As 2025 comes to a close, we wanted to pause and remember one of the people who helped carry the Kelowna Rockets for three decades – often through the night, often without applause.

When the Kelowna Rockets arrived from Tacoma for the start of the 1995–96 season, they were a new franchise in a new city, trying to establish trust on the ice and everywhere else.

Roger von Dach earned that trust with a handshake.

Von Dach, who passed away in June of 2024 at the age of 82, was the Rockets’ director of transportation from the very beginning in Kelowna. For 14 straight seasons, and many more in a reduced role, he was the man behind the wheel responsible for safely carrying generations of young players across the vast geography of the Western Hockey League.

In an interview conducted by RocketFAN a few years ago, von Dach traced it all back to a phone call.

“A friend of mine gave me a number and said, ‘There’s a new hockey team coming to town, and they need transportation,’” von Dach recalled. “So I called, met with Bruce Hamilton and Gavin, and after a short conversation, they wanted to come see the buses. They liked what they saw. We shook hands, and that was basically the contract.”
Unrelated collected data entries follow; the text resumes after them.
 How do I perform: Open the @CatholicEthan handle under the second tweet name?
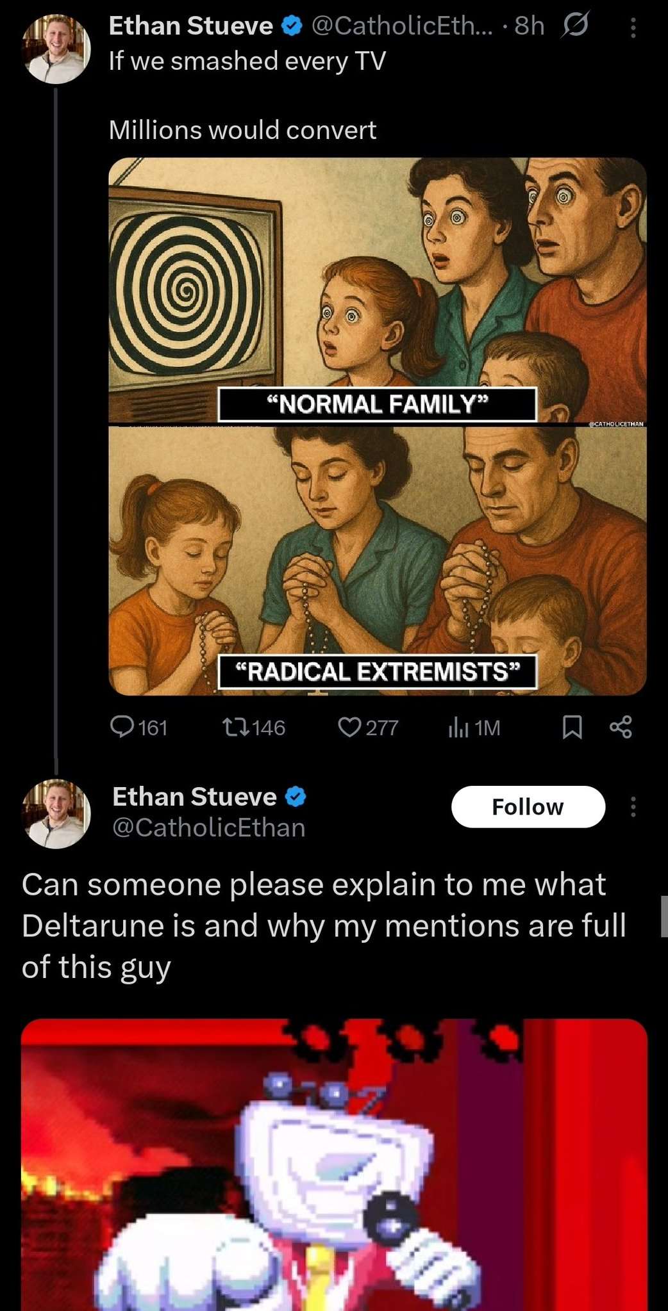click(208, 827)
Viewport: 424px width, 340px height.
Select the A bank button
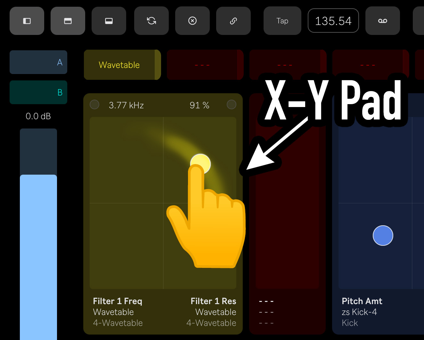tap(38, 62)
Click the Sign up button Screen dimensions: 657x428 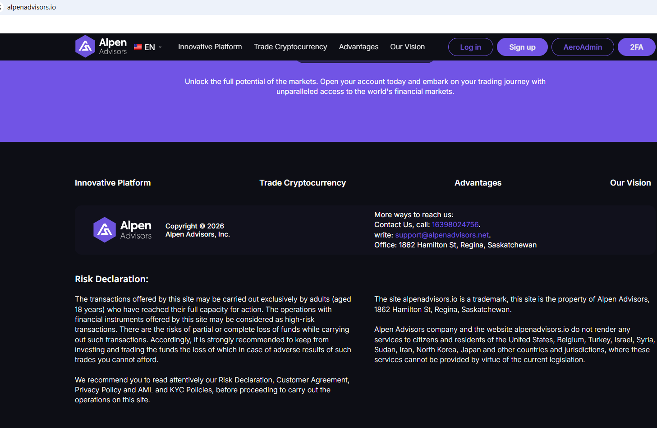522,47
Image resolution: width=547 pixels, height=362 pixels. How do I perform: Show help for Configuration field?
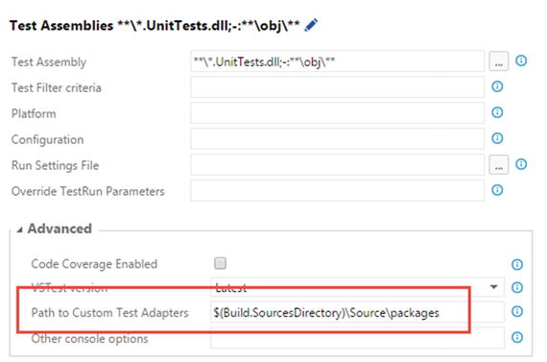pos(497,138)
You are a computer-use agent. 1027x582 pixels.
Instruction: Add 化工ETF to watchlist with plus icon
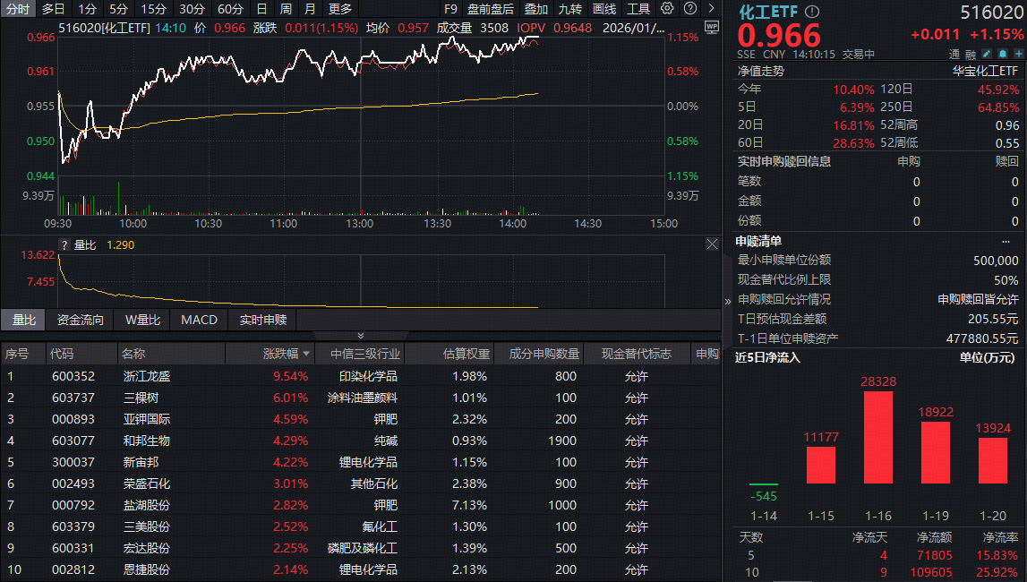point(1018,54)
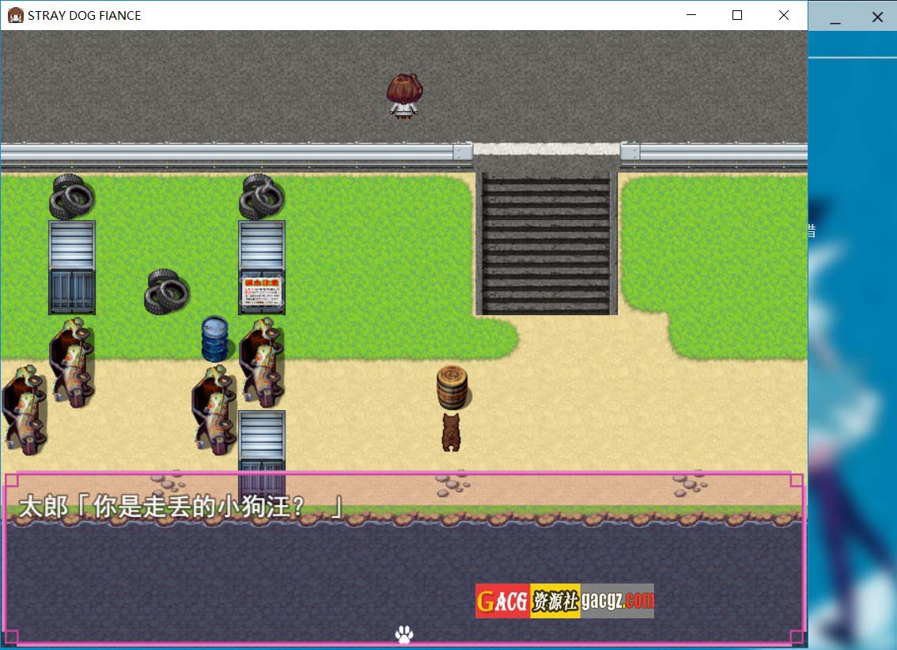Click the GACG 资源社 watermark logo
897x650 pixels.
click(527, 602)

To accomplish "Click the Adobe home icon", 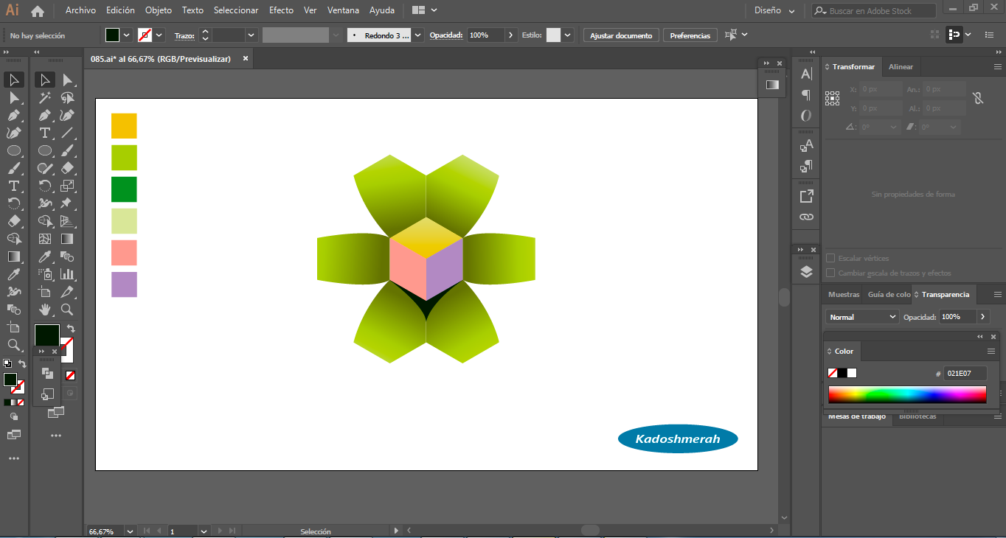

It was simple. And it lasted.

From the Rockets’ first season in Kelowna onward, von Dach became a constant in an organization defined by change. Players cycled through every year. Coaches came and went. Miles piled up.

Von Dach stayed.

“I did 14 seasons straight,” he said. “In the beginning, my brother and I switched back and forth. After that, I did all the driving until about four years before I stepped back a bit.”

The numbers tell part of the story. The Rockets logged roughly 50,000 kilometres per season. Over his career, von Dach estimated he drove between 2.5 and 3 million kilometres through mountain passes, Prairie highways, winter storms, and long overnight hauls when the rest of the bus slept.

Or tried to.

“If everybody’s asleep, I think the bus feels empty,” he joked. “The only time I really notice the weight is going uphill. I know I go faster when it’s empty.”

Night driving was part of the job, often with movies playing behind him.

“I don’t even want to know how many movies I’ve heard but never seen,” he said with a laugh. “Sometimes you hear everybody laughing, and I’m thinking, ‘What’s supposed to be funny here?’ My taste of humour isn’t the same as 20-year-old guys.”

What never changed was how seriously he took the responsibility.

“When you’ve got kids on that bus, your job is to get them there and get them home,” von Dach said. “Nothing else matters.”

He understood exactly what was riding behind him not just players, but families, futures, and trust.

“Yes, it’s a responsibility,” he said. “On one side, it’s a burden. On the other side, you sort of turn it off while you’re driving because you’ve got enough other things to worry about.”

Those worries included some of the most challenging driving conditions in junior hockey. The Coquihalla, winter snow, fog, freezing rain.

“Snow on the road doesn’t really bother me,” he explained. “Snow coming down is different. It depends which way it’s coming. Fog, if it’s heavy enough, you slow down. But the worst thing is freezing rain.”

Despite millions of kilometres, incidents were rare.

“I hit one deer coming back from Prince George, just north of Williams Lake,” he said matter of factly. “But no crashes. No dents. Nothing.”

Von Dach took pride in the machine, too. Driving a team bus, he said, was easier than people thought if you respected its size and limits.

“The mirrors tell you everything,” he said. “If the mirrors go by, the rest of the bus goes by. And it does not bend like a semi, so you never worry about the back end passing you.”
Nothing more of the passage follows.